One of my least favorite things in the world is decision making. It’s the reason I hate driving. It’s the reason I can’t have too many options. There’s something about making decisions that drives my brain into chaos. Every decision becomes a battle and I’ve always been scared to win the war.
But I figure if anyone is making any life decisions (lots of decisions happen during this time of year–engagements, home renovations, even home decor), this would be maybe a helpful blog post to reference when it comes to that crucial but painful time.
What decisions do you have to make? What are your options? Maybe you’re trying to figure out where to apply to grad school. Or perhaps you’re wondering what home decor you want to buy for the Christmas season. Maybe you’re wondering if you should reach out to that old friend. Whatever it is, get it out on paper!
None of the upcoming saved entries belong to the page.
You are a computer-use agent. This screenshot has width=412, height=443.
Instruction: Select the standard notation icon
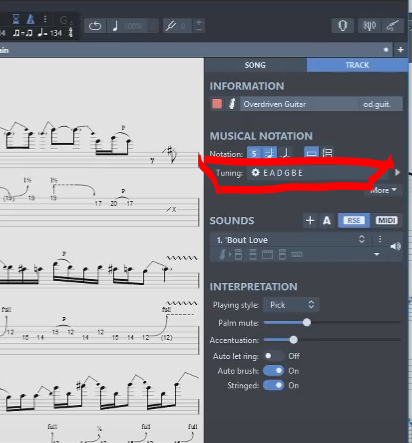click(x=269, y=153)
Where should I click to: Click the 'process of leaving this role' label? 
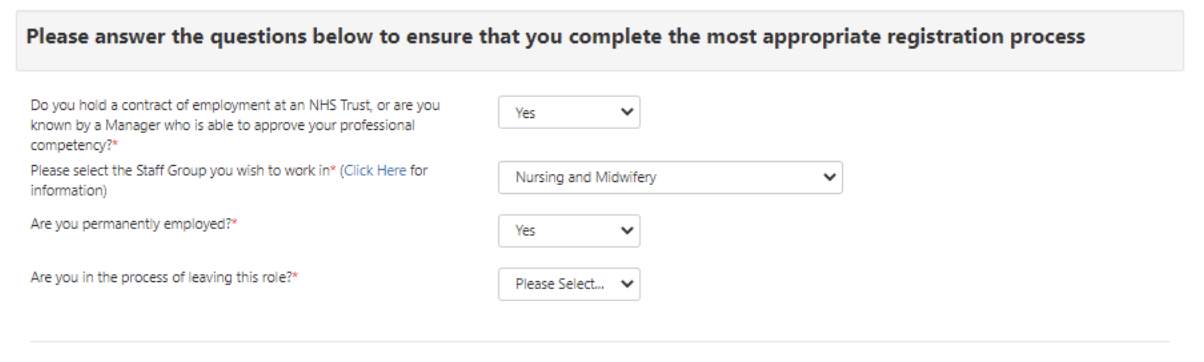tap(165, 277)

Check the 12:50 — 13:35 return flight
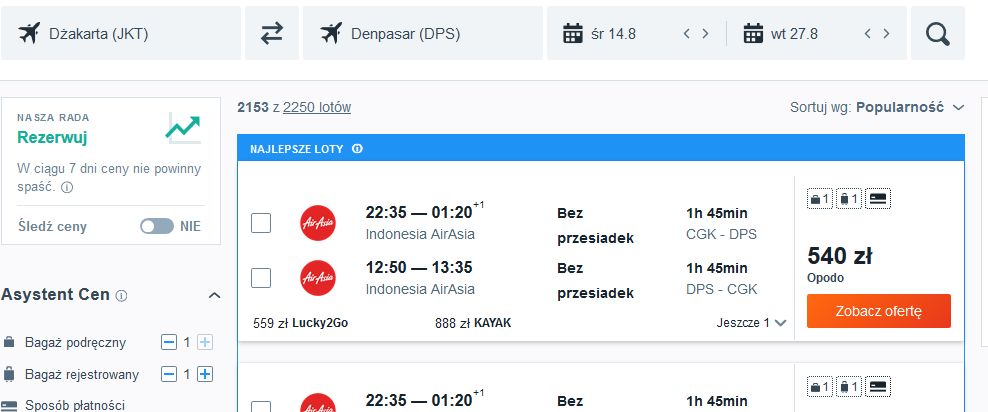(261, 278)
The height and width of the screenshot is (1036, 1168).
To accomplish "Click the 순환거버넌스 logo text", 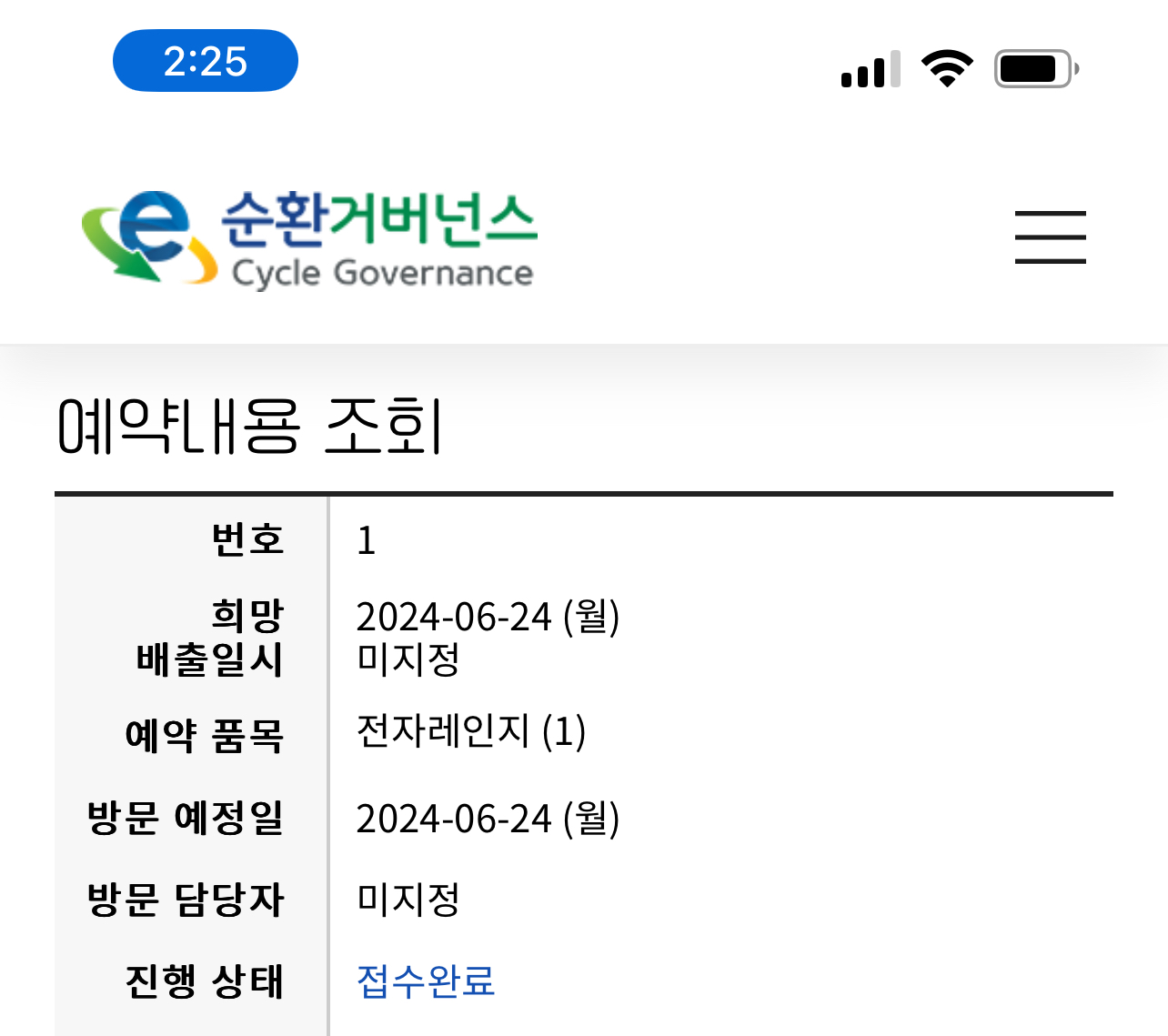I will 379,219.
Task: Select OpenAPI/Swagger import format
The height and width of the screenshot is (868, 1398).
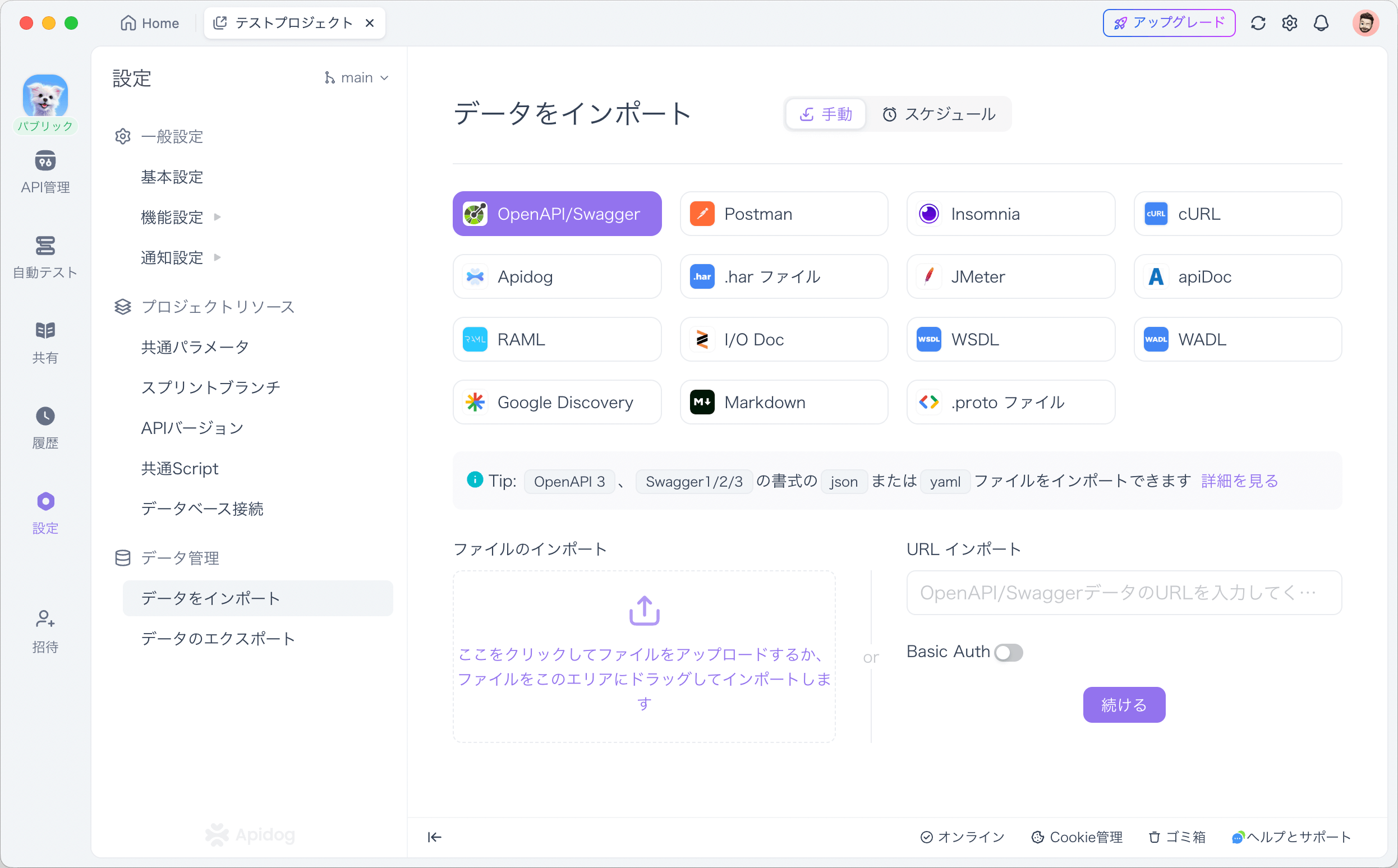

The thing I hate most about decisions (is this a rant LOL) is the lack of clarity and the cloud of confusion that springs up around them. Get what you do know down on paper on a concrete surface. You filter out the lies by getting clear on the truth. Get all the details out on paper where you can see them.
Assess your values. When making a decision, you can easily get wrapped up in what has more obvious benefits or trying to do a cost-benefit analysis. But in order to accurately assess those benefits, you’ve got to decide early on what actually matters to you. In the case of decorating for Christmas, you might value decorations that will last years and that can be well-preserved. In applying to grad school, you are looking for a specific degree program or a certain research emphasis. For home renovations, you might want something quick in order to get it out of the way before the new year.
Your values are your trajectory for decision making. If you solely think in terms of benefits or costs, you will not make the best decision aligned to you.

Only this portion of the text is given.